During the campaign, the three protagonists travel through locations affected by Ahivoges's activities. Domenico infiltrates a guarded palace, using his claws and supernatural abilities to move across ceilings and avoid detection. Gau searches for a sacred sword held by a blacksmith, while Daiko passes through a plague-stricken settlement inhabited by zombies. Their paths eventually lead them to a slave fortress, where Domenico and Daiko attempt to rescue Gau.

The three heroes must ultimately combine their different abilities to prevent Ahivoges from consolidating his control over Sagras and stop Azogaraz and the Black Dragon from consuming further souls. Their objective is to defeat the demonic forces before the Black Dragon can acquire enough power to complete Azogaraz's plan.

== Development and release ==
Resurrection was developed by the Spanish studio Nébula Entertainment and published in Europe by Dinamic Multimedia. The game's original design was credited to Jorge Rosado de Álvaro, with Alberto García Baquero serving as lead programmer and Juan Cantón composing the music and creating the sound effects.

A preview build examined by GameSpot was described as having an unusually high level of difficulty. The publication reported that Nébula was aware of some of the difficulty concerns and had added selectable difficulty settings to a demonstration version. At that time, the game was available in Europe but the developer had not secured a publisher for the United States.

== Reception ==
Critical response was mixed to negative. GameSpot found that the three protagonists and their substantially different abilities added strategy and variety to the otherwise familiar hack-and-slash formula. The publication particularly praised the change of pace provided by Domenico's stealth-oriented opening mission and the variety of settings, which included a palace, a mechanical fortress and a plague-stricken town.
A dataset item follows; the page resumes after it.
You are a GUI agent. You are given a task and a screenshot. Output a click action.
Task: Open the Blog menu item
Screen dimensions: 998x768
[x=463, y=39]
GameSpot nevertheless criticised the aggressive enemy artificial intelligence, frequent group attacks, unresponsive controls and the difficulty of executing special moves. The preview also considered the visuals inconsistent, observing that some environments were effective but that low-resolution textures, dated character models and reused architecture made certain areas difficult to navigate.

Piotr Hajek of GRYOnline rated the game 5.5 out of 10. He praised the distinct abilities of the three protagonists, the construction of some levels and the Fighting mode, which he considered more immediately engaging than parts of the campaign. However, he criticised the movement system, the inability to interrupt attack animations, dated graphics, low-detail character models and performance problems at a resolution of 800×600. He ultimately regarded Resurrection as inferior to both Blade of Darkness and Rune.

Bonusweb similarly compared the game unfavourably with Rune, regarding it as an unsuccessful attempt to create a more varied version of that game.